Under Section 1202, QSB stock is any stock in a domestic C corporation originally issued after August 10, 1993 if, as of the date of issuance:

  • the corporation is a “qualified small business” and;
  • the stock is acquired by the taxpayer at its original issue in exchange for money or other property or as compensation for services provided to the corporation.

To be a “qualified small business,” the aggregate gross assets of the corporation at all times on or after August 10, 1993 and before the QSB stock issuance must not exceed $50,000,000 AND the aggregate gross assets of the corporation immediately after the issuance (determined by taking into account amounts received in the issuance) must not exceed $50,000,000.

Stock in a corporation will not be treated as QSB stock unless, during substantially all of the time the taxpayer has owned the stock, the corporation meets active business requirements and the corporation is a C corporation.
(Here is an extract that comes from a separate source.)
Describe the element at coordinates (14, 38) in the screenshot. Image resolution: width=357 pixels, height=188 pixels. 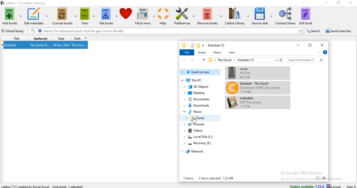
I see `title` at that location.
The active business requirement is met by a corporation for any period if at least 80% (by value) of the assets of such corporation are used in the active conduct of one or more “qualified trades or businesses”. For purposes of Section 1202, a “qualified trade or business” is any trade or business other than:

  • one involved in the performance of professional services in various fields;
  • any banking, insurance, financing, leasing, investing, or similar business;
  • any farming business;
  • any mining business, or
  • any business of operating a hotel, motel, restaurant, or similar business.

A limitation applies in determining the maximum amount of gain eligible for the exclusion. For any one taxpayer, the limitation is the greater of:

  • $10 million, reduced by the aggregate amount of eligible gain arising from dispositions of stock issued by the same corporation and taken into account by the taxpayer in computing the exclusion for prior years; or
  • Ten times the aggregate adjusted bases of qualified small business stock issued by such corporation and disposed of by the taxpayer during the tax year.

To illustrate how this limitation works, assume that a taxpayer invested $2,000,000 through a private offering in a corporation that was a “qualified small business”. Assume further that after holding such stock for more than five years, the taxpayer sold the stock for $22,000,000. Under these facts, assuming that the corporation met the active business requirement, no portion of the $20,000,000 gain realized on the stock sale would be subject to federal income tax (or AMT).

If you are interested in exploring the potential federal income tax savings available through Section 1202, please do not hesitate to contact one of the attorneys in the Butler Snow Tax Group.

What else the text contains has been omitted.